With just AMD and age in the model, institutionalization was also associated with incident VI, but did not remain in the model once income was also added. Income and institutionalization are highly correlated, so each can be significant, but not independently. We chose to report the model with income because it had a better overall fit than the model with institutionalization. Institutionalization was also associated with less VI correctable by new refraction. This may be due to a lowered likelihood of surgically indicated interventions for treatable conditions, e.g., cataract surgery for central cataract in persons institutionalized because of higher frequency of cognitive dysfunction and other comorbidities, or to the lack of access to ophthalmologic care.

While our study has many strengths, there are limitations that might affect its outcomes and generalizability. First, selective survival may have affected our findings. Second, as people age into their 10^th decade of life, measuring vision reliably becomes more difficult due to cognitive decline and co-morbidities.
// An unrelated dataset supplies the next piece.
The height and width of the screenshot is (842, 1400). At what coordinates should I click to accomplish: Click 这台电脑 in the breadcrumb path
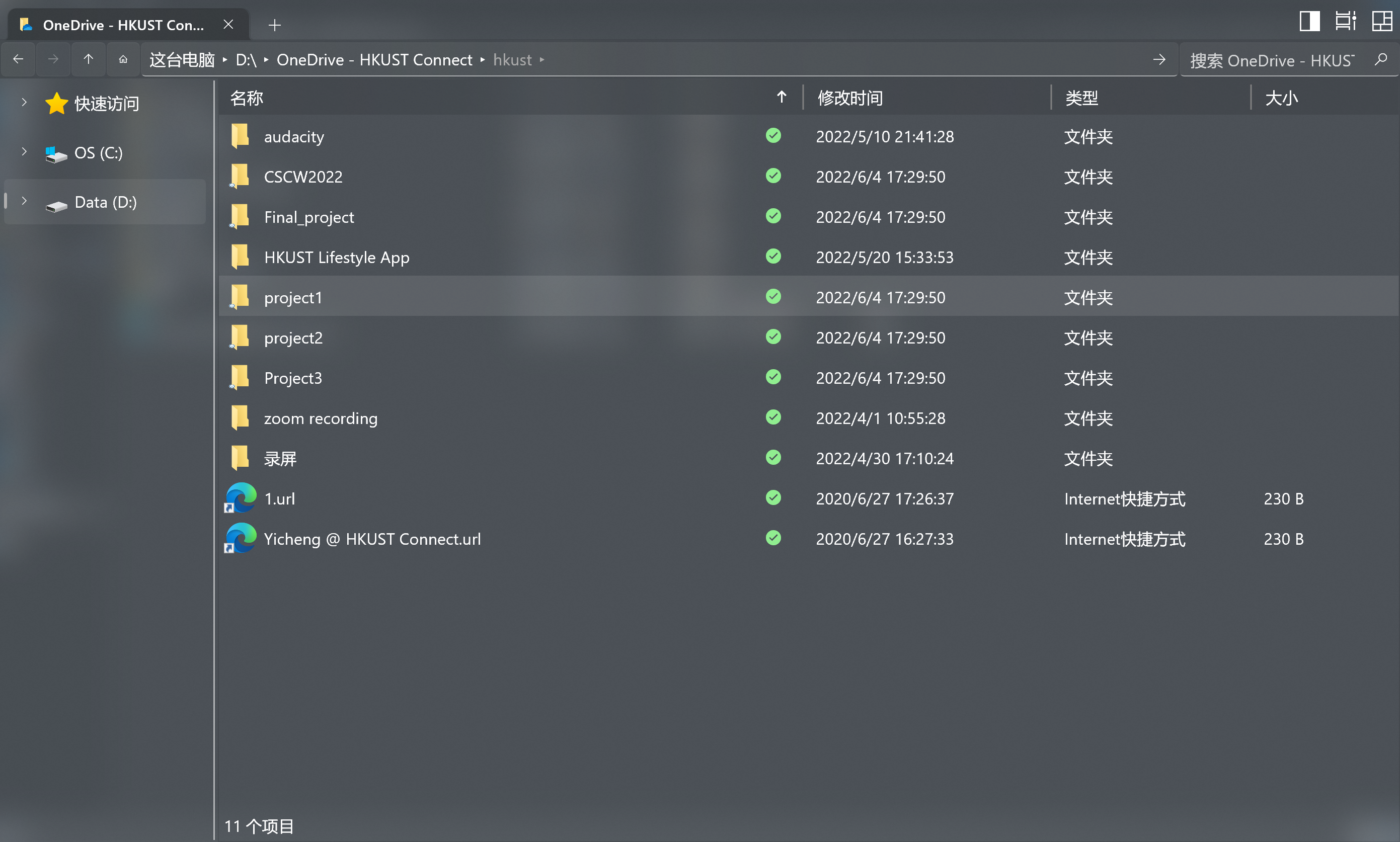coord(182,59)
In summary, these data provide unique information regarding changes in VI over a period of significant change in medical and ophthalmological care. They show a relatively high long-term incidence of VI (21%) and severe VI (7%) in persons aged 85 years and older. There were significant age-period and cohort effects, with lower prevalence of VI in those most recently examined that is explained, in part, by AMD. This has important public health care implications in estimating the projected burden in the United States population of the number of those expected to become visually impaired. Continued national epidemiological surveillance is needed to monitor changes in the incidence and prevalence of VI and the diseases that cause them in order to estimate the costs and benefits of new ophthalmological interventions after they are introduced.